= TASK PROMPT =
Lines from the one containing "This screenshot has" through the final line of the records below are needed, copied exactly, with no pictures.

= EXCERPTED RECORDS =
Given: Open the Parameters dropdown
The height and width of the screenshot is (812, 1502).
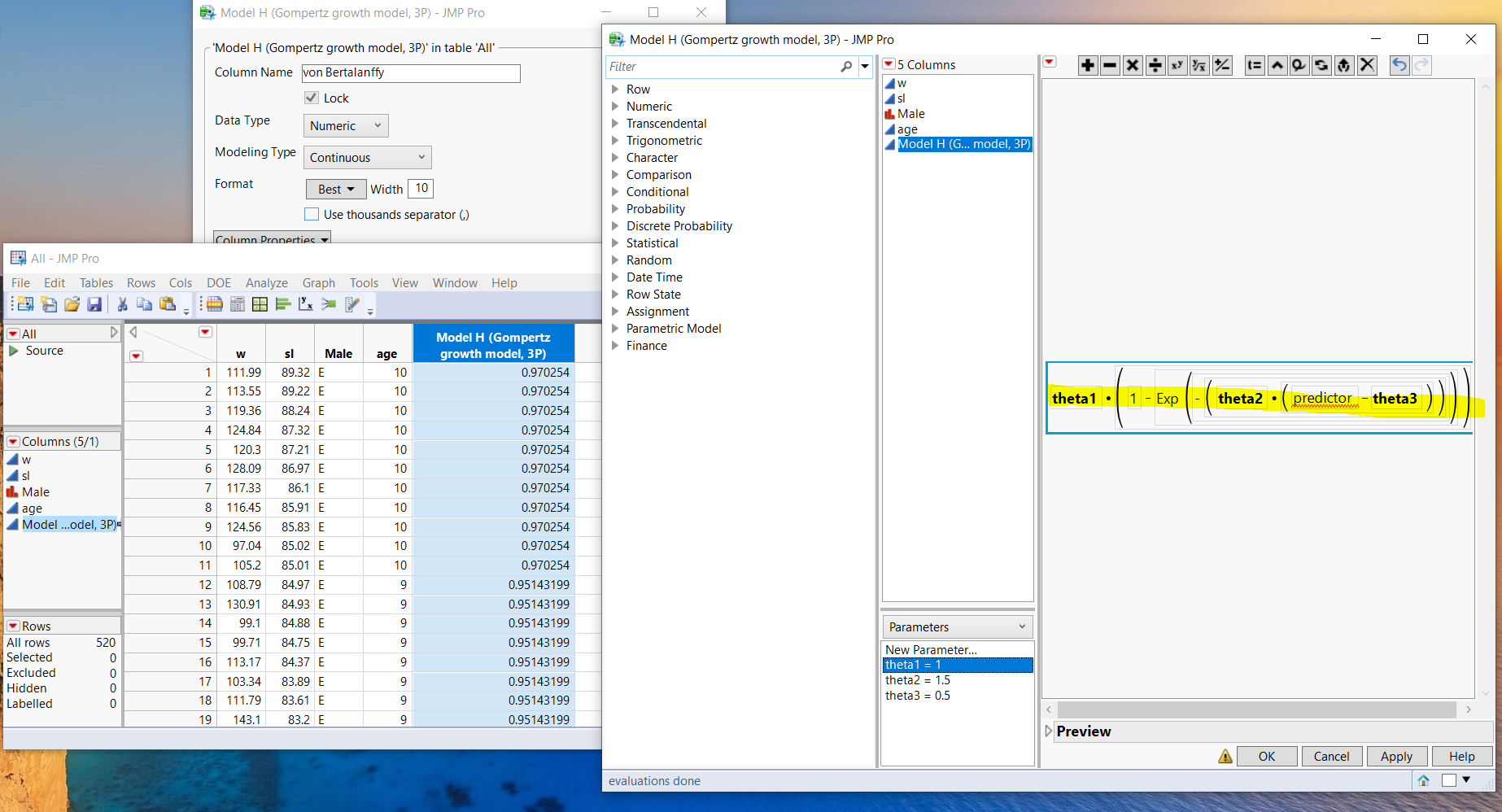Looking at the screenshot, I should [957, 626].
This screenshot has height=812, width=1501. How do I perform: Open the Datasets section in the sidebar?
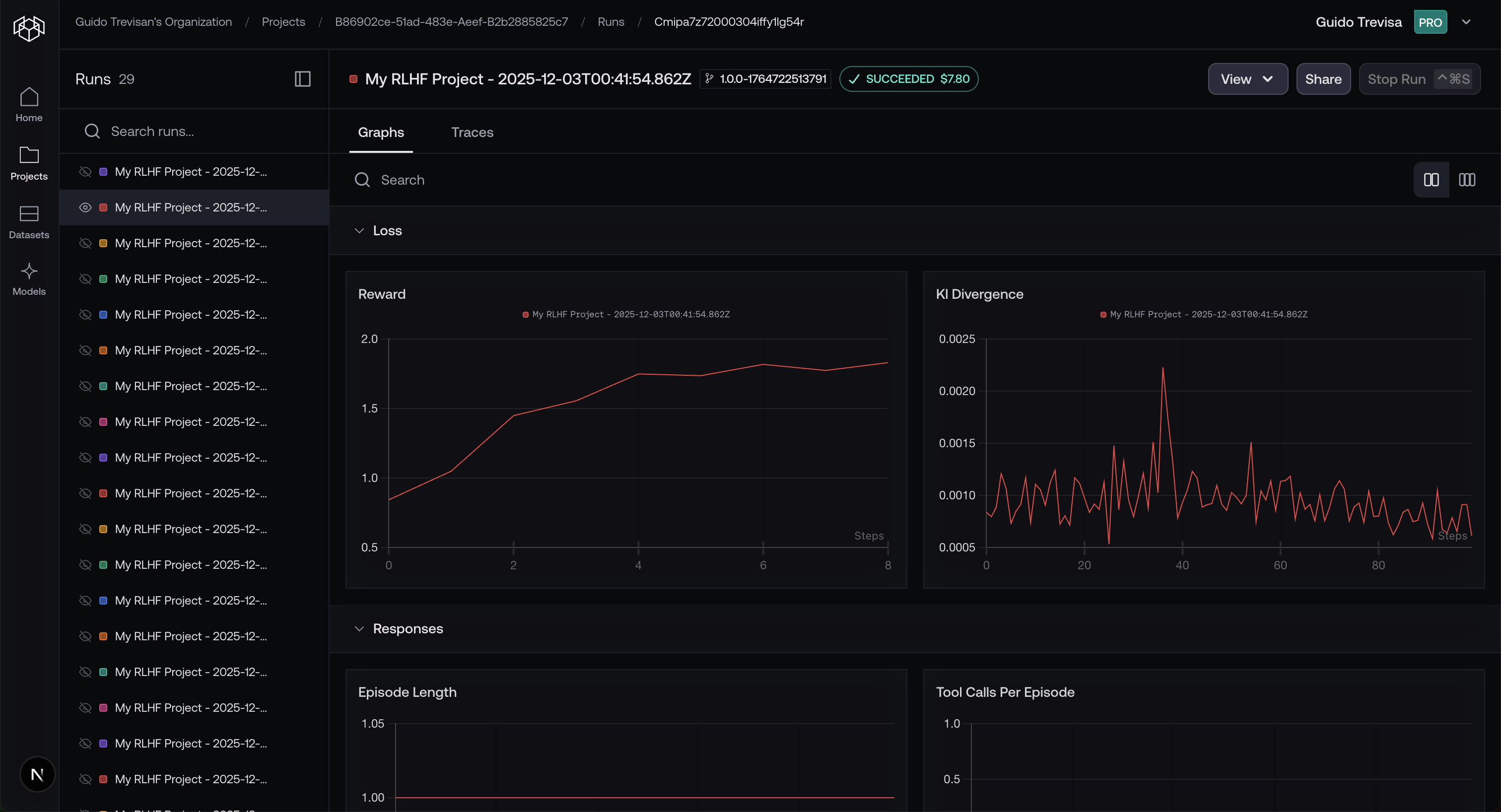click(29, 221)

= THE COMPLETED TASK =
This screenshot has height=812, width=1501. How do I perform: Open the Datasets section in the sidebar?
click(29, 221)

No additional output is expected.